Hierarchical design of Ni(OH)2/MnMoO4 composite on reduced graphene oxide/Ni foam for high- performances battery-supercapacitors hybrid device

Design and synthesis advanced battery-type electrode materials with outstanding electrical conductivity and remarkable theoretical specific capacity are crucial to enhance the comprehensive performances for battery-supercapacitors (SCs). Herein, Ni(OH)(2)/MnMoO4 composite on reduced graphene oxide/Ni foam (rGO/NF) was successfully fabricated through the hydrothermal method and potentiostatic electrodeposition (Ni(OH)(2)/MnMoO4/rGO/NF). The unique honeycomb structure and the efficient synergistic effects among MnMoO4 and Ni(OH)(2) of the as-prepared battery type electrode, as well as outstanding electronic conductivity of the reduced graphene oxide, were beneficial to the enhanced electrochemically active sites and increased specific capacity. Ni(OH)(2)/MnMoO4/rGO/NF composite employed for SCs yielded the maximum specific capacity of 1329.1 C g(-1) and a superb cycle property of 86.8% during 5000 cycles. Furthermore, the battery-supercapacitor hybrid (BSH) device with the Ni(OH)(2)/MnMoO4/rGO/NF and active carbon (AC) as-prepared samples showed the energy density of 61.4 W h kg(-1) at the power density of 428.4 W kg(-1).
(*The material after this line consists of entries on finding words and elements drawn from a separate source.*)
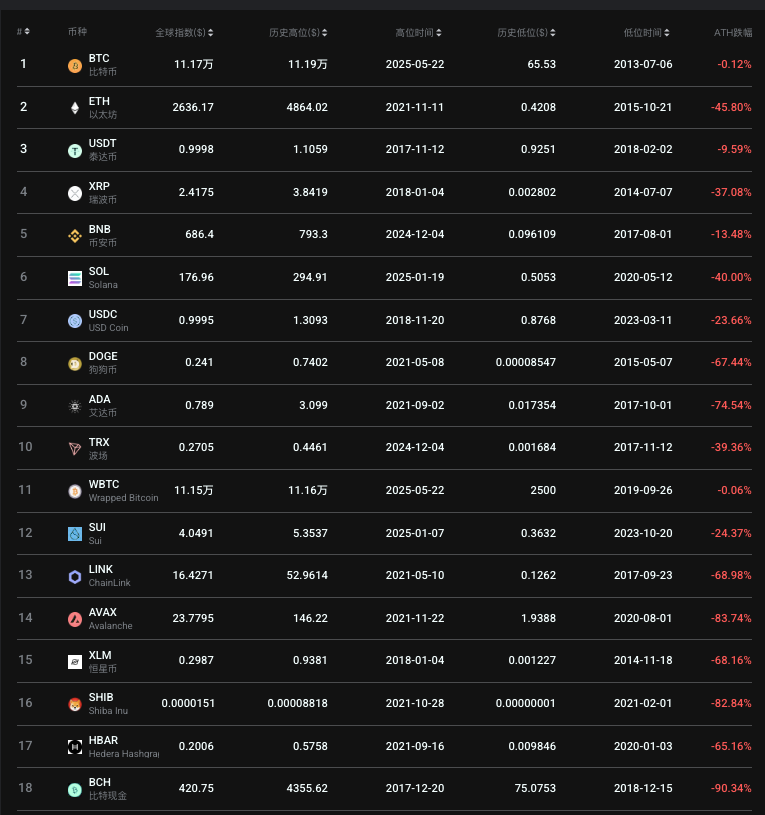
Task: Select the TRX Tron icon
Action: point(75,449)
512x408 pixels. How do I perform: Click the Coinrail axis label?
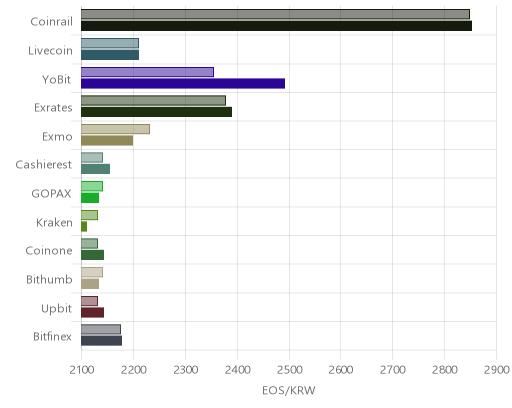(x=51, y=22)
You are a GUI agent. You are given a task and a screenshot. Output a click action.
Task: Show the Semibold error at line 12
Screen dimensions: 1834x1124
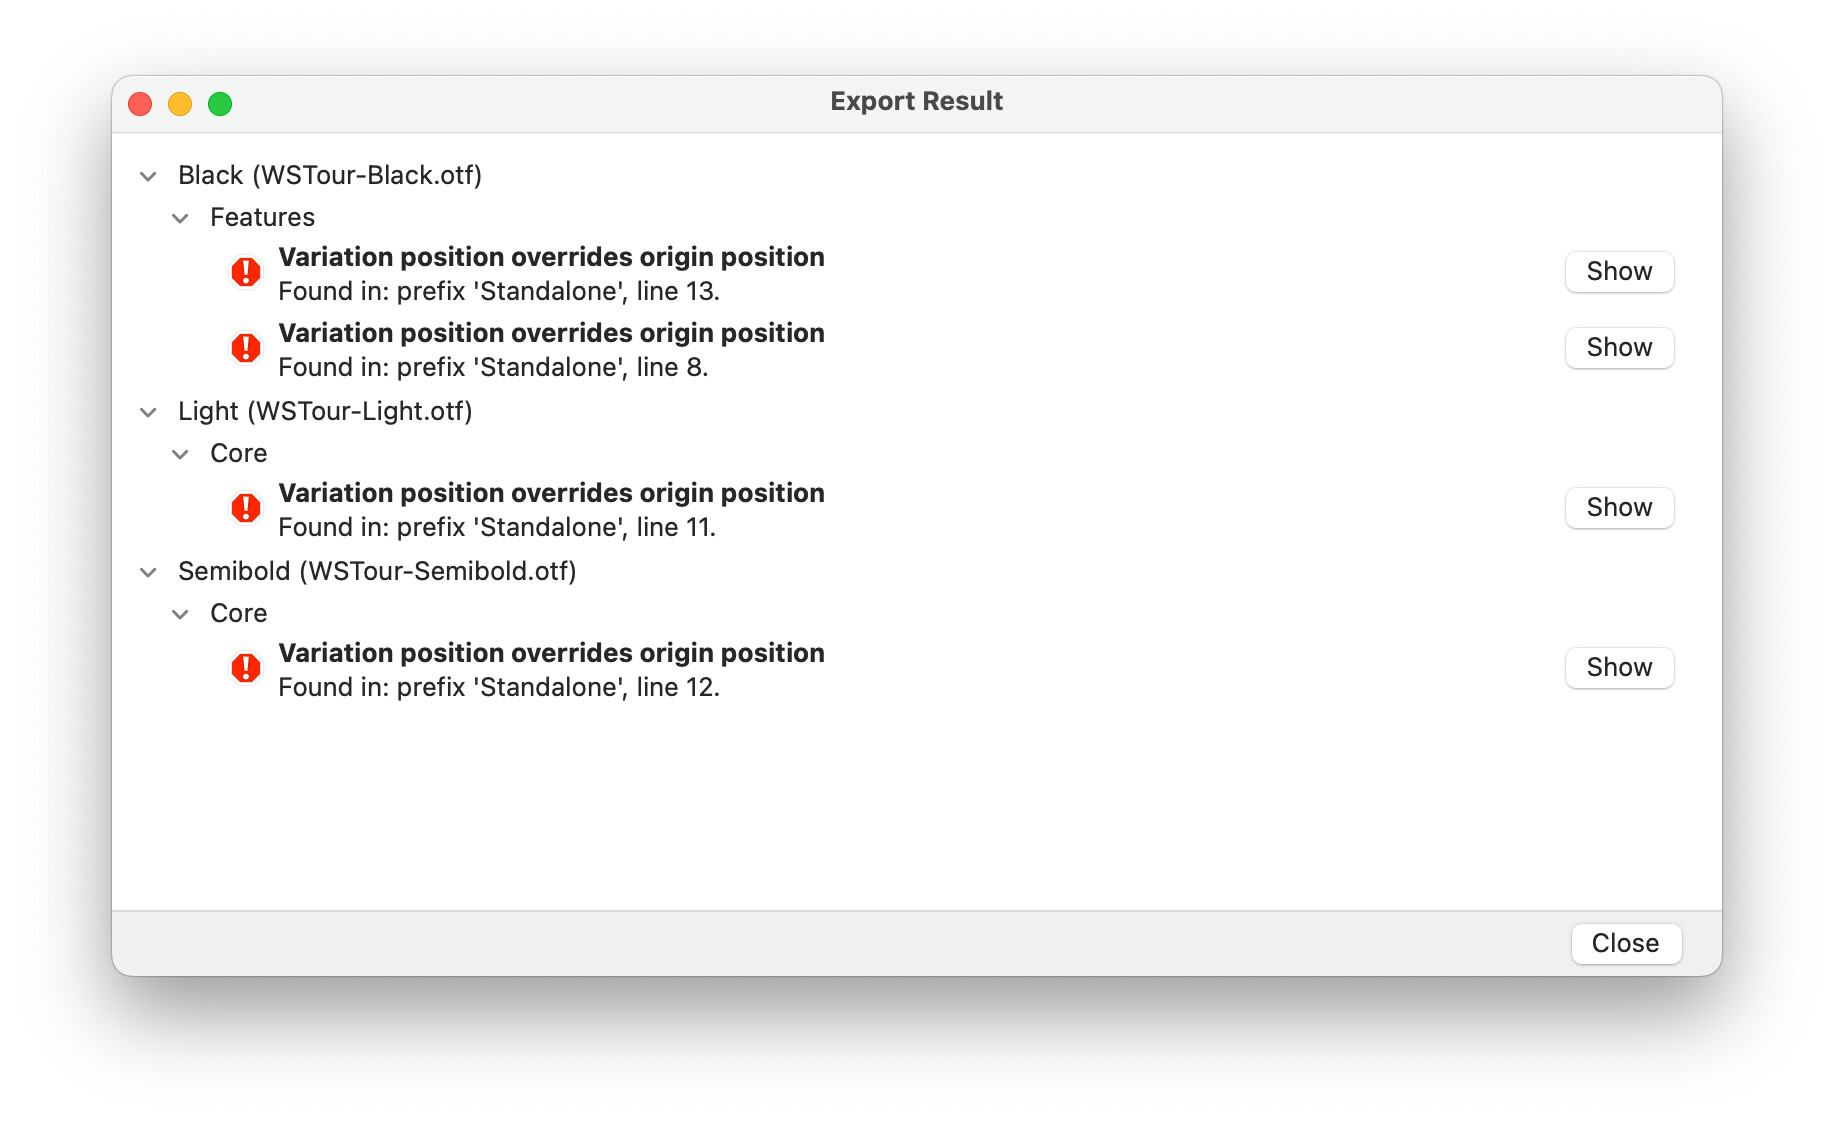coord(1619,668)
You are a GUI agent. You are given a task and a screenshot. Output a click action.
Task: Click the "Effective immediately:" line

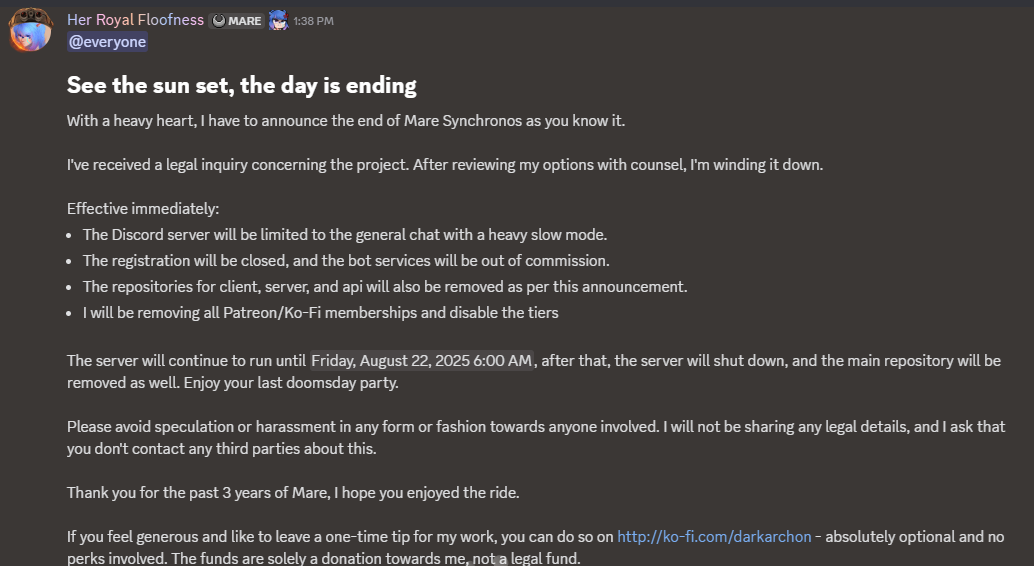point(143,209)
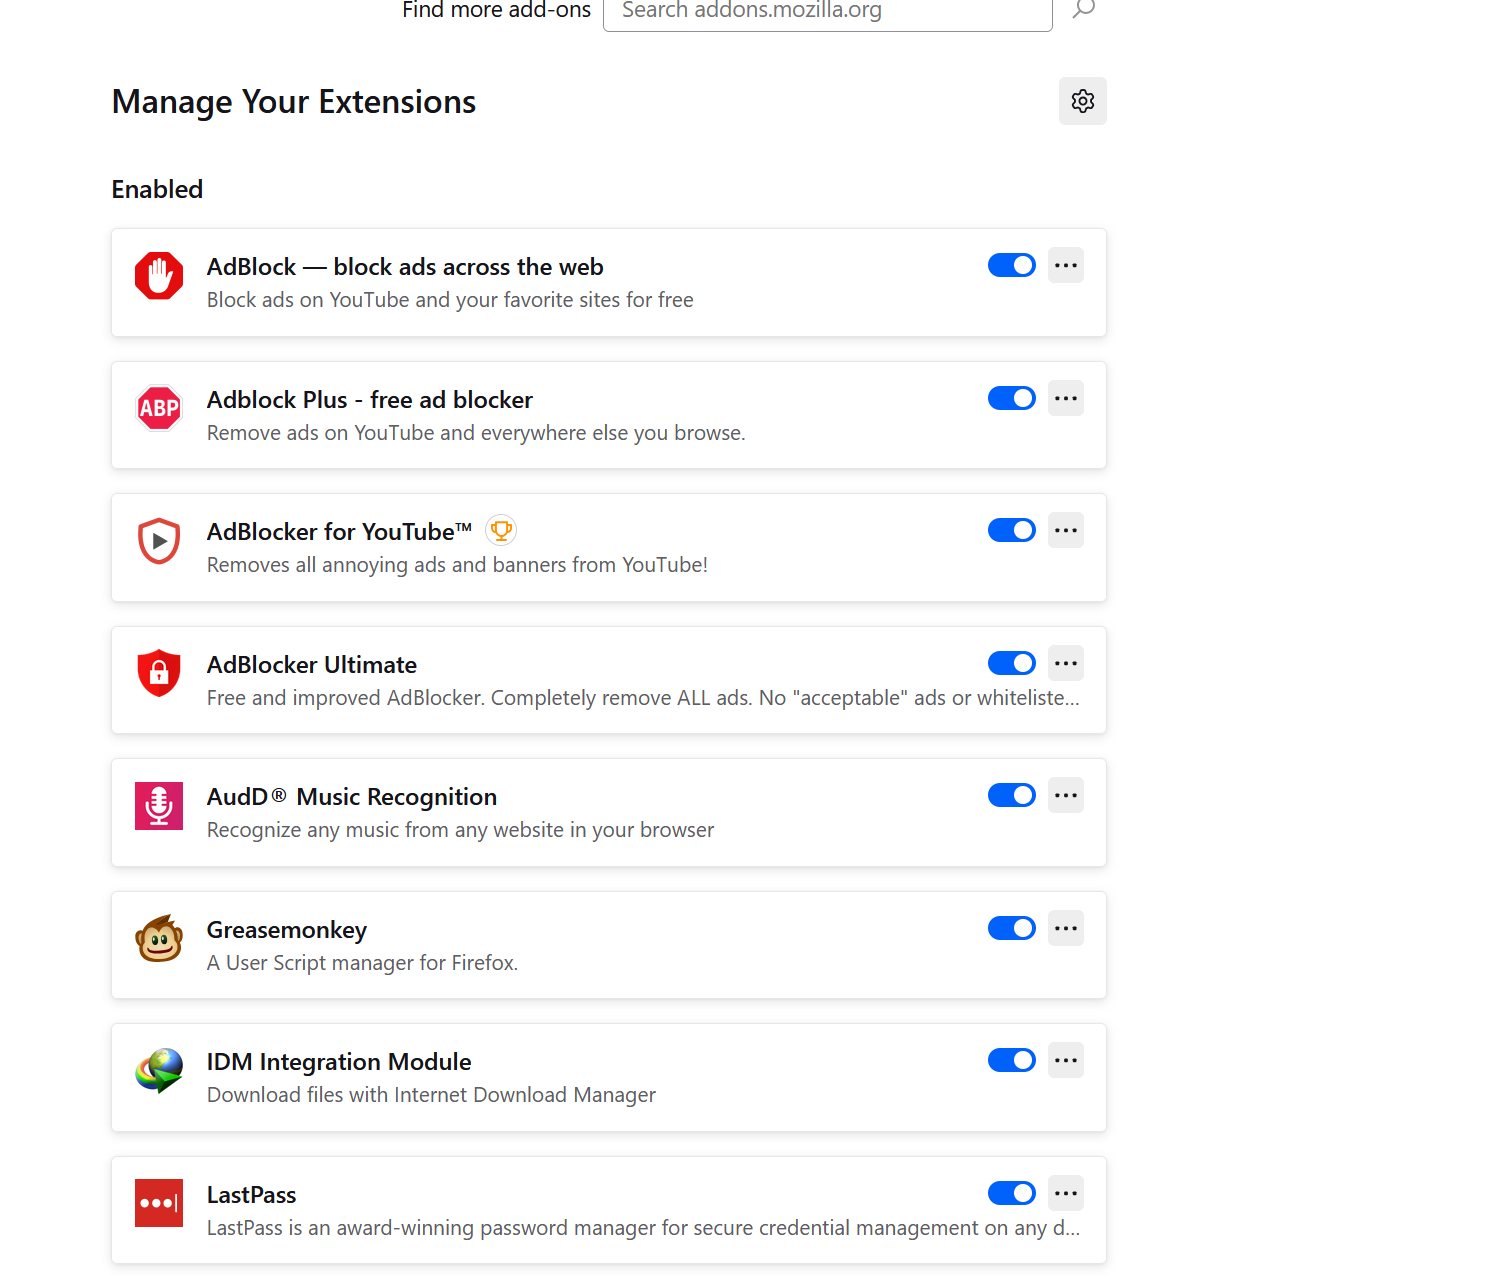Focus the Search addons.mozilla.org field
The image size is (1507, 1276).
(827, 12)
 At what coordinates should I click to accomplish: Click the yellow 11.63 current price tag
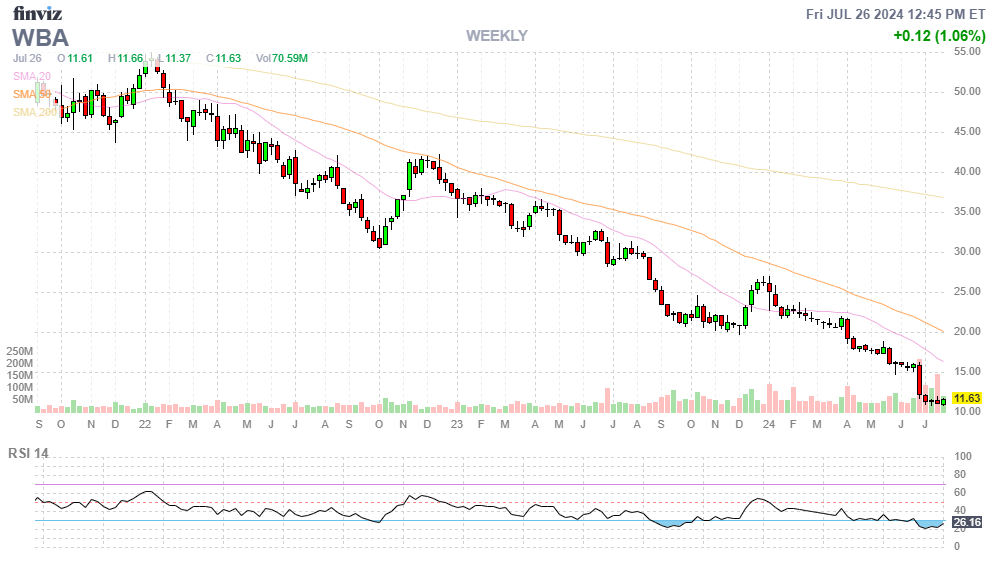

The capacity retention of the as-fabricated hybrid device reached 96.4% over 7000 cycles. Those consequences tested that the Ni(OH)(2)/MnMoO4/rCO/NF composite should be the promising category of battery-type electrodes materials of the next generation energy storage devices for the high-performances SCs. (C) 2021 Hydrogen Energy Publications LLC. Published by Elsevier Ltd. All rights reserved.

Automated summary

The Ni(OH)(2)/MnMoO4/rGO/NF composite electrode material showed enhanced electrochemical activity and capacity, leading to superior performance in supercapacitors. The hybrid device achieved high energy density and capacity retention over a large number of cycles, making it a promising candidate for next-generation energy storage devices.